Please call Init function to initialize it.
func Init ¶
Init intializes an Impl.
It also calls ecinterface.Set to store the implementation created globally.
func (*Impl) ContextToHeader ¶
ContextToHeader implements ecinterface.Interface.
func (*Impl) HeaderToContext ¶
HeaderToContext implements ecinterface.Interface.
func (*Impl) ValidateToken ¶
func (impl *Impl) ValidateToken(token string) (*AuthenticationToken, error)
ValidateToken parses and validates a jwt token, and return the decoded AuthenticationToken.
type NewArgs ¶
type NewArgs struct { // If LoID is non-empty, it must have prefix of LoIDPrefix ("t2_"). LoID string LoIDCreatedAt time.Time SessionID string DeviceID string AuthToken string OriginServiceName string CountryCode string RequestID string LocaleCode string }
NewArgs are the args for New function.
All fields are optional.
type OAuthClient ¶
type OAuthClient AuthenticationToken
An OAuthClient wrapps AuthenticationToken and provides info about a client using OAuth2.
func (OAuthClient) IsType ¶
func (o OAuthClient) IsType(types ...string) bool
IsType checks if the given OAuth client matches any of the given types.
When checking the type of the current OAuthClient, you should check that the type "is" one of the allowed types, rather than checking that it "is not" a disallowed type.
For example, use:
if client.IsType("third_party")
Instead of:
if !client.IsType("first_party")
func (OAuthClient) UpdateExperimentEvent ¶
func (o OAuthClient) UpdateExperimentEvent(ee *experiments.ExperimentEvent)
UpdateExperimentEvent updates the passed in experiment event with oauth client info.

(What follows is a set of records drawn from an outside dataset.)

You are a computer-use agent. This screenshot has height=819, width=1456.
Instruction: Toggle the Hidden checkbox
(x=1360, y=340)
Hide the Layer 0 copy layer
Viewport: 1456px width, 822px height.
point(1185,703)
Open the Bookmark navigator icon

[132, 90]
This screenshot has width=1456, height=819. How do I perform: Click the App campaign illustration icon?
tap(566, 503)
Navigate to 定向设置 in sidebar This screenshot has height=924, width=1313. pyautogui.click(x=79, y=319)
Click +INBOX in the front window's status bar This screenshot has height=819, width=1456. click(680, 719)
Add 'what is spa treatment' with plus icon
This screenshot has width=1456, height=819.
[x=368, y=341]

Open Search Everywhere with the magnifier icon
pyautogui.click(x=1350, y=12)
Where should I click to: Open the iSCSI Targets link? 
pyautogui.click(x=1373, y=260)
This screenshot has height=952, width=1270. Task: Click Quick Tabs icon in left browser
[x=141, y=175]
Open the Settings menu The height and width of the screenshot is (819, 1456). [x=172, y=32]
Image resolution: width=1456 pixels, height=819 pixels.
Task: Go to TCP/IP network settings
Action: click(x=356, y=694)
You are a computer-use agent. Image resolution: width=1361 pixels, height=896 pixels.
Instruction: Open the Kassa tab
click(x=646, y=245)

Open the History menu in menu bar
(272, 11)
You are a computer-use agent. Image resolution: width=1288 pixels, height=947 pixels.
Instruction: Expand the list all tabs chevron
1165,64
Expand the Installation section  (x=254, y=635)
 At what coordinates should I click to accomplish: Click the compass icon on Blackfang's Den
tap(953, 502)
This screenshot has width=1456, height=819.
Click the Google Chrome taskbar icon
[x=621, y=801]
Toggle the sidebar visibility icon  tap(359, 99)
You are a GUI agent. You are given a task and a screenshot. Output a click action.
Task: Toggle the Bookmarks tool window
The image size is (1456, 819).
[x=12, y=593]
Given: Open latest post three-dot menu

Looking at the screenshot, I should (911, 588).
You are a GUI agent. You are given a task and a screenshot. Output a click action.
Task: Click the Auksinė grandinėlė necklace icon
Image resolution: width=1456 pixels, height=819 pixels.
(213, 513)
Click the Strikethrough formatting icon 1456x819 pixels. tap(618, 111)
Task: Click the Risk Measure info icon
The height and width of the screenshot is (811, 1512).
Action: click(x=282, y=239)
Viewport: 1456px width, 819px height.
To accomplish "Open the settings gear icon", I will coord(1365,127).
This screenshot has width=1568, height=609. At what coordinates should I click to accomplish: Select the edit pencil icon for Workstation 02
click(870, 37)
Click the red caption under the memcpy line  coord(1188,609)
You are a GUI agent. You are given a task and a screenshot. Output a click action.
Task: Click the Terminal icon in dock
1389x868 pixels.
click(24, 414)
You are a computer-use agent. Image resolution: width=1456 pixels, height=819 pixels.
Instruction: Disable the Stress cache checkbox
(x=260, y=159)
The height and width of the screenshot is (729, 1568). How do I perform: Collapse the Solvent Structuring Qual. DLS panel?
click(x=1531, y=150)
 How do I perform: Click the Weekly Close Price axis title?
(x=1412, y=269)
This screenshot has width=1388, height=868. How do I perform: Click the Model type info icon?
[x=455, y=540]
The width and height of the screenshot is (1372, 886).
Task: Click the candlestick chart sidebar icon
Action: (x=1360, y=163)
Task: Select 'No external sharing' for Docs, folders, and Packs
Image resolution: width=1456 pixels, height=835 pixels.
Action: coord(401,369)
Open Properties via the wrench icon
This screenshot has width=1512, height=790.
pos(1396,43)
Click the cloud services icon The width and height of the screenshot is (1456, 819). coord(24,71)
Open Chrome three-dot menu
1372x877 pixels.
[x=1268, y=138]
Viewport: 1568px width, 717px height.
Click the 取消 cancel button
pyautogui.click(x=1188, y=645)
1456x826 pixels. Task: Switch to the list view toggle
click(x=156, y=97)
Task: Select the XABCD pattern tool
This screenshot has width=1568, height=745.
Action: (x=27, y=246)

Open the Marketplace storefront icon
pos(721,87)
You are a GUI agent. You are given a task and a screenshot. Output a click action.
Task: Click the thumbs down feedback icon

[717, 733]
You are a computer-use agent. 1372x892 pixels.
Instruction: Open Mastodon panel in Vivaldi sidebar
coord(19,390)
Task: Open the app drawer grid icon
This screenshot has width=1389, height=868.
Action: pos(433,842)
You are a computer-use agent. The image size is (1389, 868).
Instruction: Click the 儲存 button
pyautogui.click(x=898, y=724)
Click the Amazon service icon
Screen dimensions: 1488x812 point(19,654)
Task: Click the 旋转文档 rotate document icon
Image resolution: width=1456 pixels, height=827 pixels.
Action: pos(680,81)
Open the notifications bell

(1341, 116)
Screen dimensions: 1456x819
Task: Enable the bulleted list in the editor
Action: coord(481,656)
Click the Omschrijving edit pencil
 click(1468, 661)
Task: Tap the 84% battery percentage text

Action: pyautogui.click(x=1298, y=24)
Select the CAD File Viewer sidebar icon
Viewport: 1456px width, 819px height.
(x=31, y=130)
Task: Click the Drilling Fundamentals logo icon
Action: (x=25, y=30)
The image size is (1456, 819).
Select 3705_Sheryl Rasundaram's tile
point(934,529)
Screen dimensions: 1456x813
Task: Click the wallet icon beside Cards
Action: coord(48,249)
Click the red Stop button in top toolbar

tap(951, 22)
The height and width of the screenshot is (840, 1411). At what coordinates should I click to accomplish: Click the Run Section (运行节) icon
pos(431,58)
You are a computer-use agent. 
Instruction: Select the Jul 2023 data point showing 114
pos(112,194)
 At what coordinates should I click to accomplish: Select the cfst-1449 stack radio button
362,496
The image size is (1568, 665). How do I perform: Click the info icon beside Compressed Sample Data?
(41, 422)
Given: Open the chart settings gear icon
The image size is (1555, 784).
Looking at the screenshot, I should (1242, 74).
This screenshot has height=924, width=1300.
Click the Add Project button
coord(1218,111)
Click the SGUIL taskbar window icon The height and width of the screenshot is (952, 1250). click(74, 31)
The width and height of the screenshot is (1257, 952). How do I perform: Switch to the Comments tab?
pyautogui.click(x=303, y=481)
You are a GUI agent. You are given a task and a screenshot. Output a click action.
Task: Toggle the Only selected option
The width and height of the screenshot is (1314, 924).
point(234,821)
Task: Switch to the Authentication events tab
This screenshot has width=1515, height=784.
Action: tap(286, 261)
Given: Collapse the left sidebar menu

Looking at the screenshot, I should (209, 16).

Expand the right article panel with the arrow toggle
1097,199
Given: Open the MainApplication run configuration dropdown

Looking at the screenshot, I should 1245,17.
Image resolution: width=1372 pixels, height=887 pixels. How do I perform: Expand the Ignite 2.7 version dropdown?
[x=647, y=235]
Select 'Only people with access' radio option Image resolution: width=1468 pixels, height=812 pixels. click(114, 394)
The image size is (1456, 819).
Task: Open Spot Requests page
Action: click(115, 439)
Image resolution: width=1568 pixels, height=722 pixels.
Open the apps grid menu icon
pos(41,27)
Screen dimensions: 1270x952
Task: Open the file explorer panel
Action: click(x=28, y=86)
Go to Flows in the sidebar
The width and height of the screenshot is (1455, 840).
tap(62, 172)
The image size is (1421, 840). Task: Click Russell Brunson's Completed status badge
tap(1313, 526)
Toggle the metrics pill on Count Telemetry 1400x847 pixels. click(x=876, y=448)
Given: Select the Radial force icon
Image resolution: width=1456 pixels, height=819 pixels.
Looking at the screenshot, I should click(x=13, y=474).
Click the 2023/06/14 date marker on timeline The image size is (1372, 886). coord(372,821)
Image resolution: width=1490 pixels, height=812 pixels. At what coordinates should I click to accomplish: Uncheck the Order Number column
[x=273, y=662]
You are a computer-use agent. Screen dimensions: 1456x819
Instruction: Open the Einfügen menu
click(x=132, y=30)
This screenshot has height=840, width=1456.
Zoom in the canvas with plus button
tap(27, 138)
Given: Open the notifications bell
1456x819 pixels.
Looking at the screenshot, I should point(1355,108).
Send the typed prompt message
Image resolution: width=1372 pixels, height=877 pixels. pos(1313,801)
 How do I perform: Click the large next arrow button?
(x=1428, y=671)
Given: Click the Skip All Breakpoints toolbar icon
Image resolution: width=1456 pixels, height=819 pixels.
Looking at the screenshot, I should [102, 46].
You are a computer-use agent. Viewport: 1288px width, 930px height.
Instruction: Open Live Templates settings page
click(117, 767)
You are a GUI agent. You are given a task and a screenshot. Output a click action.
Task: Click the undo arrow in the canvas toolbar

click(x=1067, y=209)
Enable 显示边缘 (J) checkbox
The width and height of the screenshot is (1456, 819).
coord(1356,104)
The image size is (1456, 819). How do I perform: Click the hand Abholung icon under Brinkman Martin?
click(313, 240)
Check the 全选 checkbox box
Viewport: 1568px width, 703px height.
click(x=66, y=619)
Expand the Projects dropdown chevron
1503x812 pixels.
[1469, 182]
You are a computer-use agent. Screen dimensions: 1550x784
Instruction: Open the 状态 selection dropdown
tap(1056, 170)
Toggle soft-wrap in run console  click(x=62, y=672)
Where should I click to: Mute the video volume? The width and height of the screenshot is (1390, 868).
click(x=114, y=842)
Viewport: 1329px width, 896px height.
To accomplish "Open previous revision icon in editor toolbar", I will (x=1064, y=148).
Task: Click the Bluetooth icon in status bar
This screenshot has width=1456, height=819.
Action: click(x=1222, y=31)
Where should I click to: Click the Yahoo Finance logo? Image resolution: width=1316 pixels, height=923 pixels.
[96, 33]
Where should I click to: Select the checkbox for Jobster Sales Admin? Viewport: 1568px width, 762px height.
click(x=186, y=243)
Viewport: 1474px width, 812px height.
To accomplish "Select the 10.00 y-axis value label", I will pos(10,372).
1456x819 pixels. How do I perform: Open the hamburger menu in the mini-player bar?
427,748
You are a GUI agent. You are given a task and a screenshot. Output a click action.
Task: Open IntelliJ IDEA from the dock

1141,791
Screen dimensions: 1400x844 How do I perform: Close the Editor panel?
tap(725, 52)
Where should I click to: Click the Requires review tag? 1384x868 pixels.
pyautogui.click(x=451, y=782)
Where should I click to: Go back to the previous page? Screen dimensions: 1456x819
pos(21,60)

It always updates OAuthClientID field and never touches other fields.
type OriginService ¶
type OriginService struct {
// contains filtered or unexported fields
}
OriginService holds metadata about the origin of the request.
func (OriginService) Name ¶
func (os OriginService) Name() string
Name returns the name of the service that serves as the origin of the request.
type Service ¶
type Service AuthenticationToken
A Service wraps AuthenticationToken and provides info about an authenticated service talking to us.
type User ¶
type User struct {
// contains filtered or unexported fields
}
An User wraps *EdgeRequestContext and provides info about a logged in or logged our user.
func (User) CookieCreatedAt ¶
CookieCreatedAt returns the time the cookie was created.
func (User) ID ¶
ID returns the authenticated account id of the user.
ok will be false if the user is not logged in.
func (User) IsLoggedIn ¶
IsLoggedIn returns true if the user is logged in.
func (User) UpdateExperimentEvent ¶
func (u User) UpdateExperimentEvent(ee *experiments.ExperimentEvent)
UpdateExperimentEvent updates the passed in experiment event with user info.
It always updates UserID, LoggedIn, and CookieCreatedAt fields and never touches other fields.
func (User) VariantInputs ¶
VariantInputs returns the map containing the user related fields that should be used in experiments.Variant call.